▸ **Exercise directions**: Print, exactly and completely, the data that appears below.

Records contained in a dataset
····················

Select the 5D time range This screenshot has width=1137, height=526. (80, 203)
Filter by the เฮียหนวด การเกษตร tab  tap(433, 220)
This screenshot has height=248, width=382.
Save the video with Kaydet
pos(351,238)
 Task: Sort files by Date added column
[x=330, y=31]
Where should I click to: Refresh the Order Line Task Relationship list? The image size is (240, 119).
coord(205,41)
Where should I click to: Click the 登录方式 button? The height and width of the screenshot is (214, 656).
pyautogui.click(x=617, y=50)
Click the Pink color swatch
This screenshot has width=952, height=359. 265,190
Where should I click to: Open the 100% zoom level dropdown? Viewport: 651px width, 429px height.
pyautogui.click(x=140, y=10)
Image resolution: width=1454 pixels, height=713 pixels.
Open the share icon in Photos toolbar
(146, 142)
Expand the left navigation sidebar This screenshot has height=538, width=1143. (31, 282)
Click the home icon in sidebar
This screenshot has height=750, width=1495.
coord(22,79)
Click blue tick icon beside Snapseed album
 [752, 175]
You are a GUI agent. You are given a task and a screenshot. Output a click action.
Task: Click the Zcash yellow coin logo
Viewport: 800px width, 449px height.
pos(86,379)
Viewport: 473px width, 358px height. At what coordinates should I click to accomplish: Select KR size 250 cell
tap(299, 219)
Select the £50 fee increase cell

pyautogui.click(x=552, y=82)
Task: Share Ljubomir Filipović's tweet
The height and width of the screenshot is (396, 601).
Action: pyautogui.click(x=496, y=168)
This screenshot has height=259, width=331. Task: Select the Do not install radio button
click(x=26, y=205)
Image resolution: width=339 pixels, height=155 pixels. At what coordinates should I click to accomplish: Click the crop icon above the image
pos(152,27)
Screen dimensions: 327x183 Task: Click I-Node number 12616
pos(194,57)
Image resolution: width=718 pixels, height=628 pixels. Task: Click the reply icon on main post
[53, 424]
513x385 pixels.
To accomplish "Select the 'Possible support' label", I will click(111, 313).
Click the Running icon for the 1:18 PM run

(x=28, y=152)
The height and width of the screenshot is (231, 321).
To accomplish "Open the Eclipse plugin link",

····················

▸ **Answer to the problem**:
Select the 5D time range This screenshot has width=1137, height=526. (80, 203)
Filter by the เฮียหนวด การเกษตร tab  tap(433, 220)
This screenshot has height=248, width=382.
Save the video with Kaydet
pos(351,238)
 Task: Sort files by Date added column
[x=330, y=31]
Where should I click to: Refresh the Order Line Task Relationship list? The image size is (240, 119).
coord(205,41)
Where should I click to: Click the 登录方式 button? The height and width of the screenshot is (214, 656).
pyautogui.click(x=617, y=50)
Click the Pink color swatch
This screenshot has width=952, height=359. 265,190
Where should I click to: Open the 100% zoom level dropdown? Viewport: 651px width, 429px height.
pyautogui.click(x=140, y=10)
Image resolution: width=1454 pixels, height=713 pixels.
Open the share icon in Photos toolbar
(146, 142)
Expand the left navigation sidebar This screenshot has height=538, width=1143. (31, 282)
Click the home icon in sidebar
This screenshot has height=750, width=1495.
coord(22,79)
Click blue tick icon beside Snapseed album
 [752, 175]
You are a GUI agent. You are given a task and a screenshot. Output a click action.
Task: Click the Zcash yellow coin logo
Viewport: 800px width, 449px height.
pos(86,379)
Viewport: 473px width, 358px height. At what coordinates should I click to accomplish: Select KR size 250 cell
tap(299, 219)
Select the £50 fee increase cell

pyautogui.click(x=552, y=82)
Task: Share Ljubomir Filipović's tweet
The height and width of the screenshot is (396, 601).
Action: pyautogui.click(x=496, y=168)
This screenshot has height=259, width=331. Task: Select the Do not install radio button
click(x=26, y=205)
Image resolution: width=339 pixels, height=155 pixels. At what coordinates should I click to accomplish: Click the crop icon above the image
pos(152,27)
Screen dimensions: 327x183 Task: Click I-Node number 12616
pos(194,57)
Image resolution: width=718 pixels, height=628 pixels. Task: Click the reply icon on main post
[53, 424]
513x385 pixels.
To accomplish "Select the 'Possible support' label", I will click(111, 313).
Click the Running icon for the 1:18 PM run

(x=28, y=152)
The height and width of the screenshot is (231, 321).
To accomplish "Open the Eclipse plugin link",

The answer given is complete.